The one on the left is a histogram where the Y axis represents frequencies (i.e. how often we see values within the range associated with each bin).
The one on the right is a density (KDE estimation). The Y axis represents density (the integral should add up to one).
I typically prefer the density plot (you can adjust the but the Y axis is usually harder to interpret.
I know that KDE estimation would return a density that adds up to 1 assuming that the domain of the variable spans from -Inf to Inf, but is there any way to map the PDF resulting from KDE estimation to frequencies (e.g. scaling up the values to have frequencies)?

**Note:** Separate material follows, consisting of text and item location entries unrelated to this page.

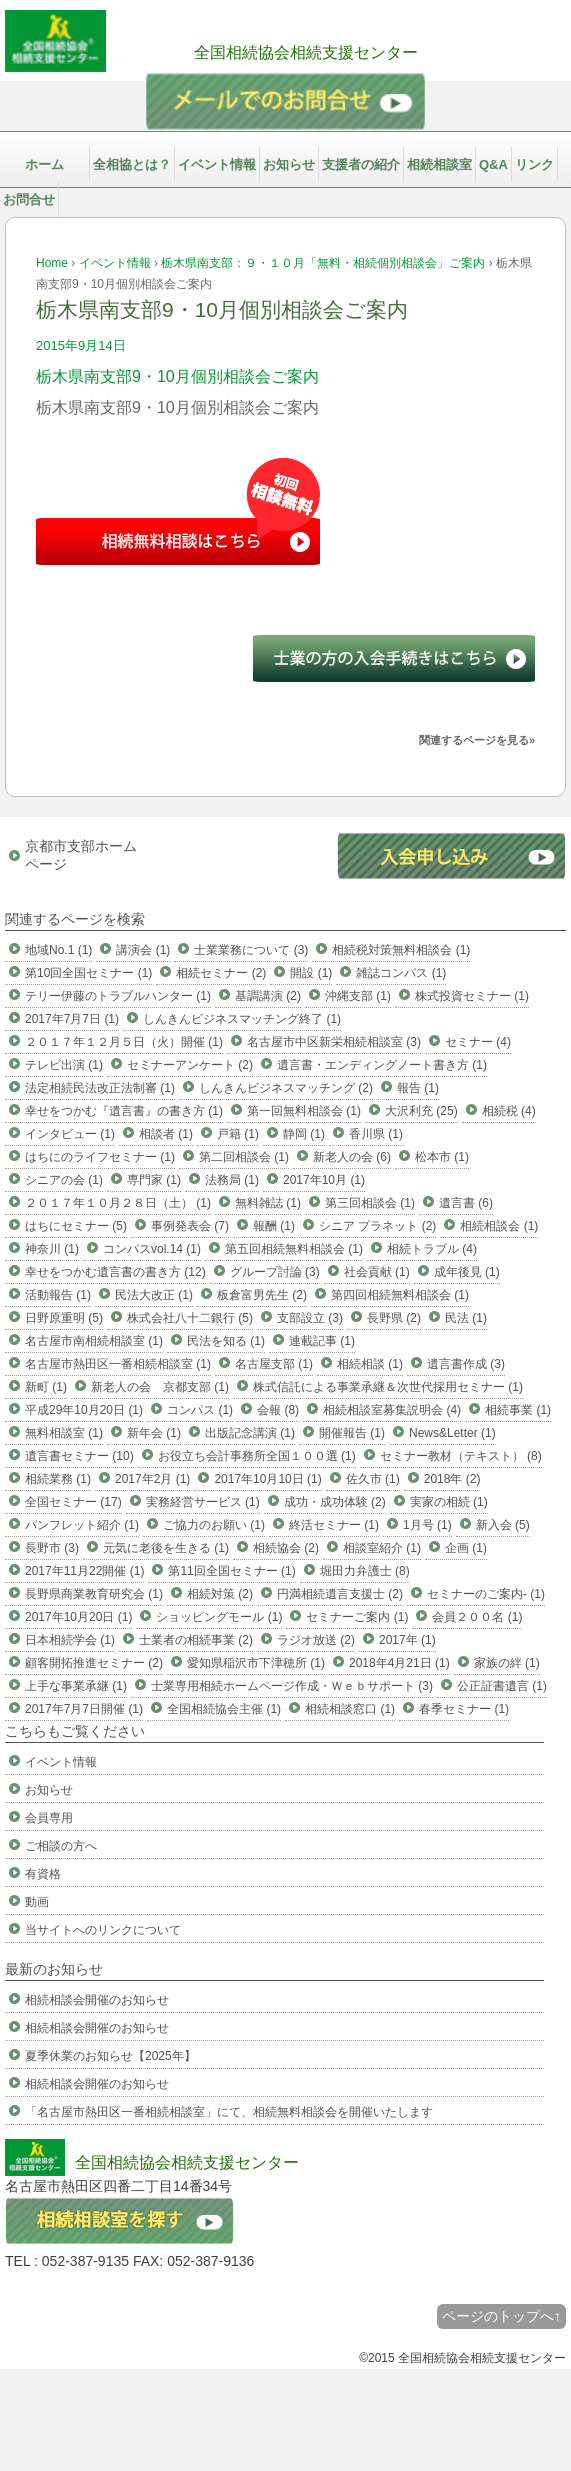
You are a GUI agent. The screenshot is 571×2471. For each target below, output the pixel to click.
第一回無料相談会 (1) (304, 1111)
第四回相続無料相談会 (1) (400, 1295)
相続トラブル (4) (432, 1249)
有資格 (43, 1874)
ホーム (44, 164)
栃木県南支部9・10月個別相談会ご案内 (177, 376)
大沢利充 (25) (421, 1111)
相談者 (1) (166, 1134)
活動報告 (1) (58, 1295)
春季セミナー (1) (464, 1709)
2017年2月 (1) (152, 1479)
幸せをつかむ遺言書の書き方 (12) (115, 1272)
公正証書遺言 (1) (502, 1686)
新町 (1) (46, 1387)
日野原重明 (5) (64, 1318)
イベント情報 (217, 164)
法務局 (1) (232, 1180)
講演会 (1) (143, 950)
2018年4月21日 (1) (399, 1663)
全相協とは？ (132, 164)
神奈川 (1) (52, 1249)
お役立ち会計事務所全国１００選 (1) (257, 1456)
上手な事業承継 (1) (76, 1686)
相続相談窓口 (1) (350, 1709)
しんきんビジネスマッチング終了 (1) (242, 1019)
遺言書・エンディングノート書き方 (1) (382, 1065)
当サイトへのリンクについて (103, 1930)
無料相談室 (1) (64, 1433)
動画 (37, 1902)
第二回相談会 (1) (244, 1157)
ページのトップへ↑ (501, 2316)
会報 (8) (278, 1410)
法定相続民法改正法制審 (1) (100, 1088)
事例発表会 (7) (190, 1226)
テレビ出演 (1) (64, 1065)
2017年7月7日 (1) (72, 1019)
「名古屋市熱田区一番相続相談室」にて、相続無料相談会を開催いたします (229, 2112)
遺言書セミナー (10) (79, 1456)
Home (52, 263)
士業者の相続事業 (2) (196, 1640)
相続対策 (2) (220, 1594)
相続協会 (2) (286, 1548)
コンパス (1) (200, 1410)
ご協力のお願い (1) (214, 1525)
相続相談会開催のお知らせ (97, 2000)
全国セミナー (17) (73, 1502)
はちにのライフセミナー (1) (100, 1157)
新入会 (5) (503, 1525)
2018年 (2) (452, 1479)
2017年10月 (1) (324, 1180)
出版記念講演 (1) (250, 1433)
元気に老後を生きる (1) (166, 1548)
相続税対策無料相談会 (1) (401, 950)
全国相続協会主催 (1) (224, 1709)
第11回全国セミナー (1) (231, 1571)
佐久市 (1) (373, 1479)
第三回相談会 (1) (370, 1203)
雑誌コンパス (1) (401, 973)
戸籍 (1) (238, 1134)
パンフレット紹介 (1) (82, 1525)
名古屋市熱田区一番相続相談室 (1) (118, 1364)
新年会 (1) (154, 1433)
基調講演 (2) (268, 996)
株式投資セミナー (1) (472, 996)
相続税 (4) (509, 1111)
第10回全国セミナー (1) (88, 973)
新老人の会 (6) (352, 1157)
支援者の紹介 (361, 164)
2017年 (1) (407, 1640)
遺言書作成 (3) (466, 1364)
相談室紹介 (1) (382, 1548)
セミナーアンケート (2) (190, 1065)
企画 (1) (466, 1548)
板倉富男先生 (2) (262, 1295)
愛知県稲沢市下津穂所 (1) (256, 1663)
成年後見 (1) (467, 1272)
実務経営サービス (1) (203, 1502)
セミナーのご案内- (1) (486, 1594)
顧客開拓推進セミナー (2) (94, 1663)
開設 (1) (311, 973)
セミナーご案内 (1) (357, 1617)
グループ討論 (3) (275, 1272)
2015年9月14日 (81, 345)
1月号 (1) (427, 1525)
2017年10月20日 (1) (78, 1617)
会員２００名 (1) (477, 1617)
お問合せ (29, 199)
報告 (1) (418, 1088)
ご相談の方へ (61, 1846)
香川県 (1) (376, 1134)
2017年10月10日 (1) (267, 1479)
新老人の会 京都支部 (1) (160, 1387)
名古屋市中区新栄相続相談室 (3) (334, 1042)
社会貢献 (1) (377, 1272)
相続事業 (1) (518, 1410)
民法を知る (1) (226, 1341)
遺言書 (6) (466, 1203)
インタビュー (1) (70, 1134)
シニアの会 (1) (64, 1180)
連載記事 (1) (322, 1341)
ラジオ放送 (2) (316, 1640)
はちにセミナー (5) (76, 1226)
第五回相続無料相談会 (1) (294, 1249)
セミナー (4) (478, 1042)
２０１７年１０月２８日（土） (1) (118, 1203)
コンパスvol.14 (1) (152, 1249)
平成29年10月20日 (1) (84, 1410)
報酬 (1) (274, 1226)
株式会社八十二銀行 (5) (190, 1318)
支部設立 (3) (310, 1318)
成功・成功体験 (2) (335, 1502)
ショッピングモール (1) (219, 1617)
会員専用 (49, 1818)
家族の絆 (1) (507, 1663)
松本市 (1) (442, 1157)
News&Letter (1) (452, 1433)
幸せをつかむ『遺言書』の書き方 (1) (124, 1111)
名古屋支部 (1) (274, 1364)
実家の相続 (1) (449, 1502)
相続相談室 (439, 164)
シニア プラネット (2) (377, 1226)
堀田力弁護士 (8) (365, 1571)
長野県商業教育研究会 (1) (94, 1594)
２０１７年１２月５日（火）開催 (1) (124, 1042)
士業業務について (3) (251, 950)
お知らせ (289, 164)
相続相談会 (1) (499, 1226)
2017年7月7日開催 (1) (84, 1709)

Is it just a matter of "scaling" of the axis? Or is there anything else involved?
Answer 1
You'll have to calculate density points first, and then plot. Read http://scikit-learn.org/stable/modules/density.html. Some code:
from sklearn.neighbors.kde import KernelDensity
import numpy as np
import matplotlib.pyplot as plt
# This X is your data for the histogram
X = np.array([[-1, -1], [-2, -1], [-3, -2], [1, 1], [2, 1], [3, 2]])
X = X.reshape(-1, 1)
kde = KernelDensity(kernel='gaussian', bandwidth=1).fit(X)
x = np.linspace(X.min(), X.max(), 100).reshape(-1, 1)
density = np.exp(kde.score_samples(x))
plt.plot(x, density)
plt.show()